Abstract Background Neuroblastoma (NB) is a childhood malignancy originating from the sympathetic nervous system and is the most common extracranial malignant solid tumor in children. This study explored the prognosis of neuroblastoma patients with different genetic alterations, as well as altered peripheral blood immune status. Methods We screened 31 samples of neuroblastoma for MYCN amplification status and loss of heterozygosity at chromosome bands 1p36 and 11q23. Peripheral blood samples from these NB patients were tested for immune cells and cytokines by flow cytometry. Tests of association were performed with the use of Fisher’s exact test. Significant differences were analyzed using independent samples T-test. Survival curves were constructed according to the methods of Kaplan and Meier. Results According to FISH of pathological specimens, there were 6 patients with amplification of MYCN, 9 patients with chromosome 1p deletion, and 14 patients with chromosome 11q deletion.

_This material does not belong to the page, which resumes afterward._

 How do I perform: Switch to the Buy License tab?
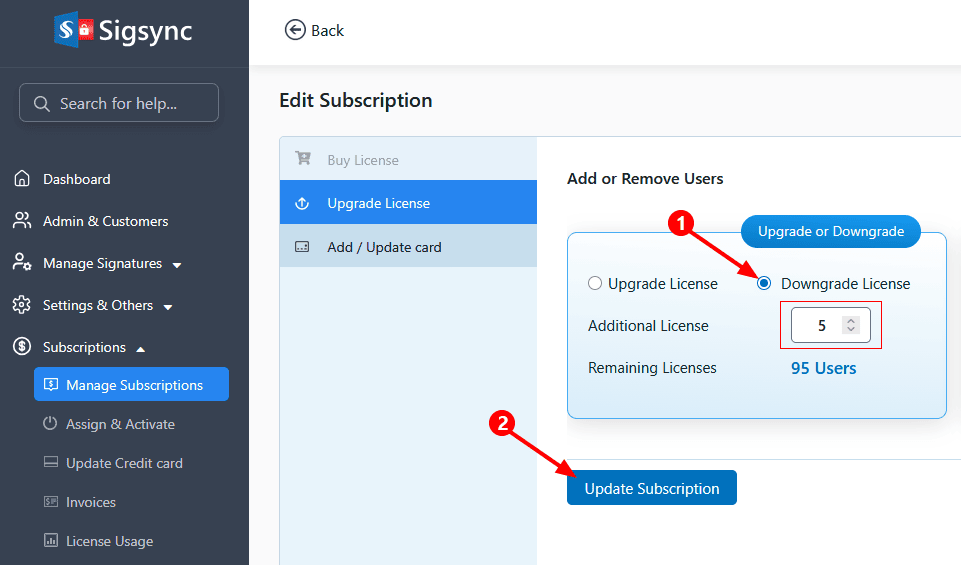click(x=408, y=159)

The event-free survival (EFS) was found to be worse in patients with MYCN amplification or 1p deletion than in the corresponding normal group by Kaplan-Meier analysis, whereas 11q deletion was a prognostic factor affecting EFS only in patients with unamplified MYCN. Changes in peripheral blood immune cells and cytokines detected by flow cytometry revealed a decrease in the proportion of tumor-infiltrating T cells (CD4 + and CD8 + T cells), an increase in regulatory T cells (Tregs), and an increase in immunosuppression-related factors interleukin (IL)-6 and IL-10. Conclusions In our analysis, NB with these genetic characteristics may have some regulatory network/signaling pathway to downregulate tumor-infiltrating T cells, upregulate suppressor cells such as Tregs, and promote the secretion of immunosuppressive cytokines IL-6 and IL-10, creating an immunosuppressive microenvironment that affects the immune response of patients and ultimately leads to a worse prognosis.